The General Presidents of the Teamsters, Plumbers, Operating Engineers, and Laborers unions say the project will “pave a path to better days and raise the standard of living for working men and women in the construction, manufacturing, and transportation industries.” It will allow “the American worker” to “get back to the task of strengthening their families and the communities they live in.”
It sounds good. But before supporting the project, we need to take a deeper look at whether this project — and the energy practices it will make possible — will really lead to “better days” for working men and women, their families, and their communities. We need to know whether there are dangers that make the project more of a threat than a promise. And we need to know whether the claims made for its benefits are really true.
What is the Keystone XL Pipeline?
Under the forest in northern Alberta, Canada lie the world’s largest deposits of so-called “tar sands,” sand mixed with thick, tar-like oil. To produce one barrel of heavy crude oil from tar sands requires strip mining the forest, extracting four tons of earth, contaminating two to four barrels of fresh water, burning large amounts of natural gas, and creating vast holding ponds of toxic sludge. Production of this oil is increasing and a growing amount of it is already being shipped to the US.
The Keystone XL will be a 36-inch crude oil pipeline stretching nearly 2,000 miles from Hardisty, Alberta through Saskatchewan, Montana, South Dakota, Nebraska, Kansas, and Oklahoma to terminals at Nederland, Texas on the Gulf of Mexico. Tar sands oil will be heated to more than 150 degrees and pumped through it at high pressure. It is designed to carry more than eight hundred thousand barrels of crude oil extracted from oil sands to refineries in the US.
Does the Keystone XL hold a hidden threat?
The Keystone XL pipeline is a key link in an energy path that will lead to devastation for the American working families we are told it will provide “better days.” Here’s why.
We’ve all heard about global warming caused by the emission of carbon and other “greenhouse gasses” into the atmosphere.
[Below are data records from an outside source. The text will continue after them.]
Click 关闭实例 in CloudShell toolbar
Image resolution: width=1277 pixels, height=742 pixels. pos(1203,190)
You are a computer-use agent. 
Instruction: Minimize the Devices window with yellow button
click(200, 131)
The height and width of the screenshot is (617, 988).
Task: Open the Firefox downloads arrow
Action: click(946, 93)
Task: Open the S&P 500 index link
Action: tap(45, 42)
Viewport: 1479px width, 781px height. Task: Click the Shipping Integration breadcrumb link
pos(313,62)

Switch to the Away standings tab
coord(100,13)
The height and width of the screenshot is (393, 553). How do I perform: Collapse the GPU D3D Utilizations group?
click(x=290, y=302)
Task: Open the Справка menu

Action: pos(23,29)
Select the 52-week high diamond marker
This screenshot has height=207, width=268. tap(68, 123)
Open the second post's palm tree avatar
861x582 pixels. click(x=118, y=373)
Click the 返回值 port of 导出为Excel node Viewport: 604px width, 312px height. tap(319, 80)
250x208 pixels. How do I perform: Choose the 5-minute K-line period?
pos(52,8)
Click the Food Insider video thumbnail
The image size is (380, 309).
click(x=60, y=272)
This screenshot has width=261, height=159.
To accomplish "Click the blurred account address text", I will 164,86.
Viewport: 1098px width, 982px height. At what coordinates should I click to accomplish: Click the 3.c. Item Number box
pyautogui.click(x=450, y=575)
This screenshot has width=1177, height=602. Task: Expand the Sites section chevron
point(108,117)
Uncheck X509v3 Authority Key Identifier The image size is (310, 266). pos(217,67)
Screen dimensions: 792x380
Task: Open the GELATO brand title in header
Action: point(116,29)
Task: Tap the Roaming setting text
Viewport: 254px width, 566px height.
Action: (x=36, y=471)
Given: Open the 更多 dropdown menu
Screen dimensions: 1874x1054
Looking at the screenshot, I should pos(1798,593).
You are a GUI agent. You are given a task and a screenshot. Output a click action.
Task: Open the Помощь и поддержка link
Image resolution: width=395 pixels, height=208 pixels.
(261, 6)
Despite the claims of a political faction that it is a myth, there is a near-total consensus among climate scientists that it is real and that and that it will cause devastating climate change. That means rising sea levels, an ever-increasing number of extreme weather events like droughts, floods, and heat waves, and consequences like forest fires and species extinction.
We can see these effects emerging right now. 2010 was tied with 2005 as the hottest year on record. Rising sea levels, heat waves, forest fires, tornadoes, floods - their rising frequency and destructiveness are not in some distant future, but right now. As Scientific American recently noted,
In this year alone massive blizzards have struck the U.S. Northeast, tornadoes have ripped through the nation, mighty rivers like the Mississippi and Missouri have flowed over their banks, and floodwaters have covered huge swaths of Australia as well as displaced more than five million people in China and devastated Colombia. And this year’s natural disasters follow on the heels of a staggering litany of extreme weather in 2010, from record floods in Nashville, Tenn., and Pakistan, to Russia’s crippling heat wave.Scientists calculate that the safe level for carbon in the atmosphere is 350 parts per millions. But we are already significantly over that level — which is why we are already facing devastating climate change. Only by drastically limiting our carbon emissions can we limit still greater devastation.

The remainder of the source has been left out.